Back at camp, we said our goodbyes to Rich and Janet. They were heading to the Red Sea for a few days of scuba diving, and we were headed back to Amman.

On the drive back to Amman, we stopped for snacks and a bathroom break. Our driver, to our surprise, bought Tim and I each a Snickers candy bar. Even though we couldn’t talk much with each other due to the language barrier, this small gesture spoke volumes to me about the warmth Jordanians feel towards the people they spend time with – even when they don’t understand them.

Kerak Castle

Next, we went to Kerak Castle, the one we had missed on the way down. Abdul totally phoned it in during our tour of the castle. It was obvious to us he didn’t really want to add any value to our visit. After his uninspiring 5 minute spiel about the castle ruins, Tim and I did what we do best: frolic around fascinating places together.

Crusader King Baldwin I built Kerak Castle in the 1100s. In the later part of the century, Saladin’s army took control on the castle and the town. Overtime it was forgotten, like all ruins are, until the 1880s. At that point excavation and repair work started. Now it’s one of Jordan’s main attractions.
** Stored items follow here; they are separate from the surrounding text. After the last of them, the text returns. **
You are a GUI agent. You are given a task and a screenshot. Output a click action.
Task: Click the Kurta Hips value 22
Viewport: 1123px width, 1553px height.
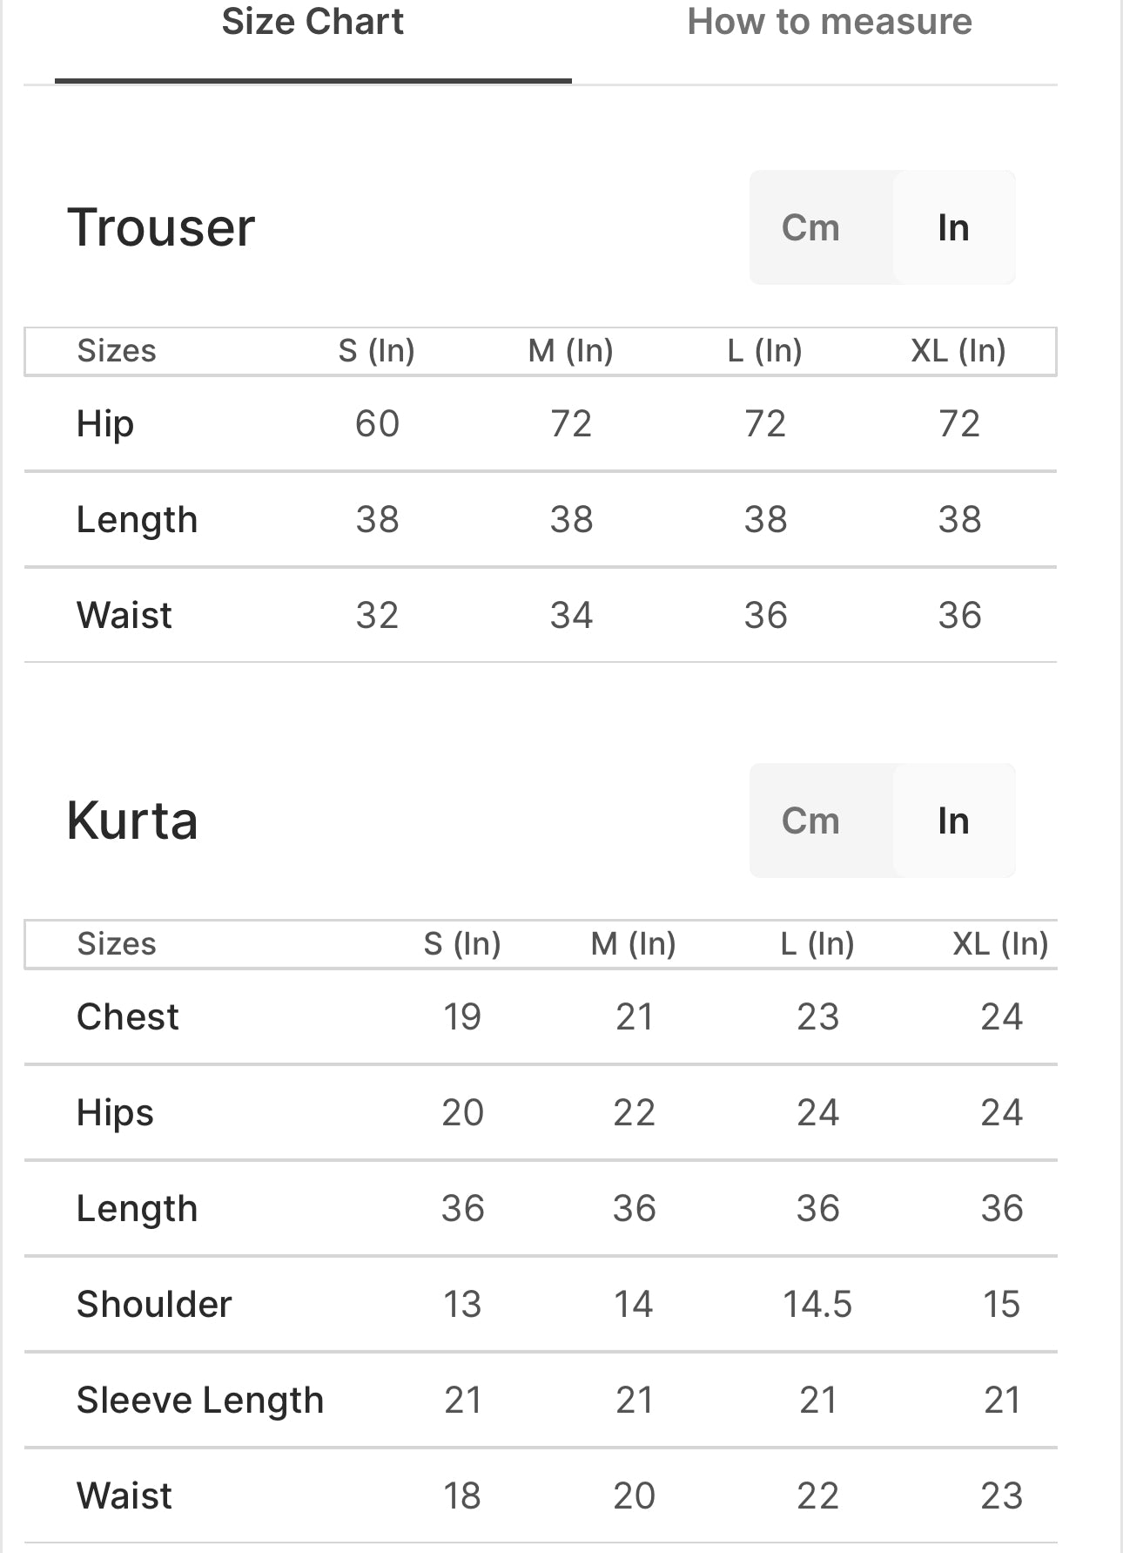634,1113
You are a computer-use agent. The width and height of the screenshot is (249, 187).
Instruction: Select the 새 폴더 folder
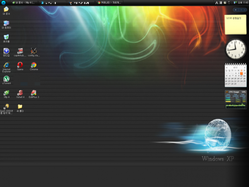pyautogui.click(x=20, y=106)
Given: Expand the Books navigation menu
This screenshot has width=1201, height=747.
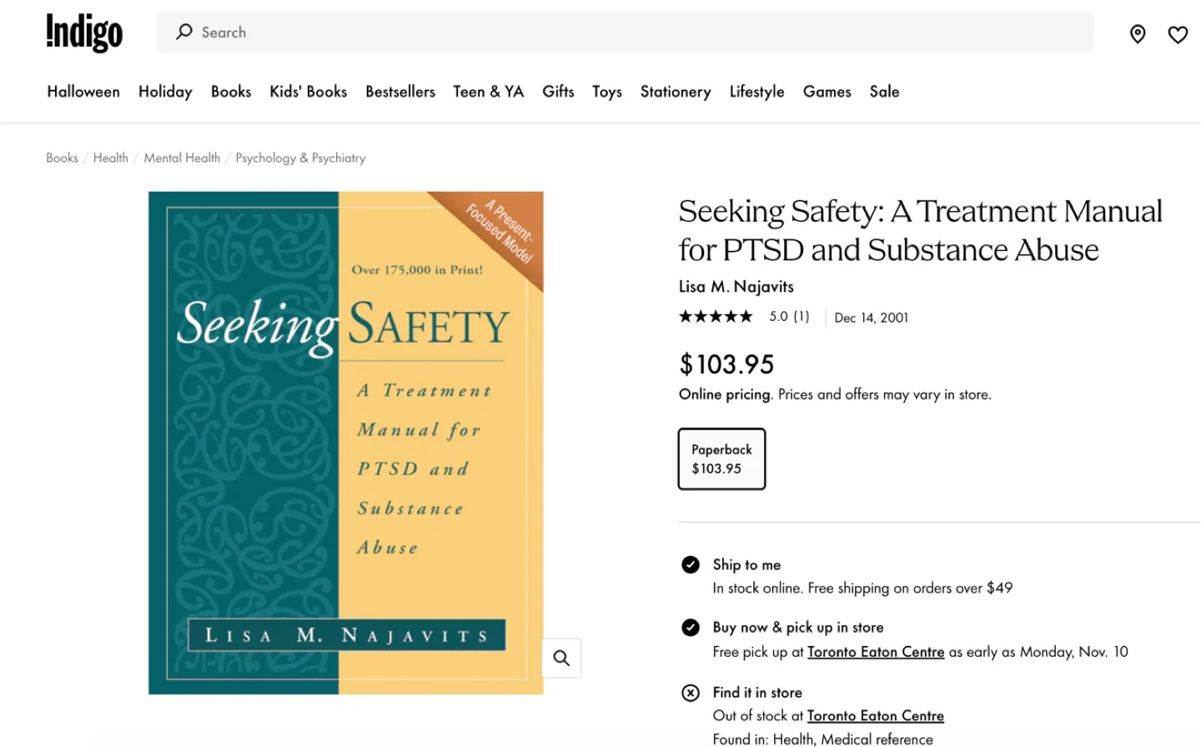Looking at the screenshot, I should (x=231, y=92).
While exploring the ruins, we met a local man wearing a traditional red and white checked keffiyah head scarf and white tunic. He smoked a cigarette, so common in Jordan, while asking us about our visit. He welcomed us warmly to Jordan and Kerak, demonstrating the kindness we’d experienced so much in this country.

Kerak Castle Jordan

Kerak Castle, Jordan

Jordan has a long history of welcoming visitors, and we saw it in most people we met. Currently, Jordan provides a haven for refugees from the Palestinian Territories, Syria, and Iraq. With arms open to the outside world, yet maintaining their distinctive national identity, Jordan is eager to show its guests what makes it special. We saw this right away in the immigration office, even having tea with the Bedouin man, again when our driver gave us each a candy bar and then on our last day in the country at Kerak castle. Among many surprises I had in Jordan, the lesson in kindness was one of the best.